The methanesulphonanilide agent dofetilide (UK-68,798) exerts Class III antiarrhythmic effects by inhibiting the cardiac rapid delayed rectifier potassium current (I-Kr) encoded by HERG. The aim of the present study was to determine whether dofetilide also exhibits Class IV (L-type calcium-channel blocking) effects. L-type calcium current (I-Ca,I-L) was measured from rabbit isolated ventricular myocytes, using the whole-cell patch-clamp technique under selective recording conditions.

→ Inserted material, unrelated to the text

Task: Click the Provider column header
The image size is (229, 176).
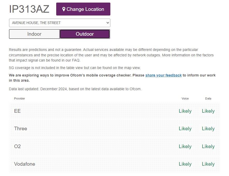Action: 19,98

Positive control experiments demonstrated inhibition of I-Ca,I-L elicited by pulses to + 10 mV by both nifedipine and externally applied Ni2+ ions. Three concentrations of dofetilide were tested: 100 nm, 1 mum and 10 mum I-Ca,I-L magnitude was not significantly reduced by any of the concentrations tested (P > 0.05; n =minimum of seven cells per drug concentration). The inactivation time-course of I-Ca,I-L was also unaffected by 10 pm dofetilide. Heterologously expressed HERG current (I-HERG) recorded from Chinese Hamster Ovary cells was extensively inhibited by 100 nm and 1 mum dofetilide, with inhibition at 1 mum not significantly different from 100 % (P > 0.1). It is concluded that dofetilide produced no I-Ca,I-L blocking effects at concentrations up to and exceeding that required for maximal I-HERG inhibition. The findings support the notion that dofetilide is a highly selective Class III antiarrhythmic agent, devoid of Class IV antiarrhythmic activity.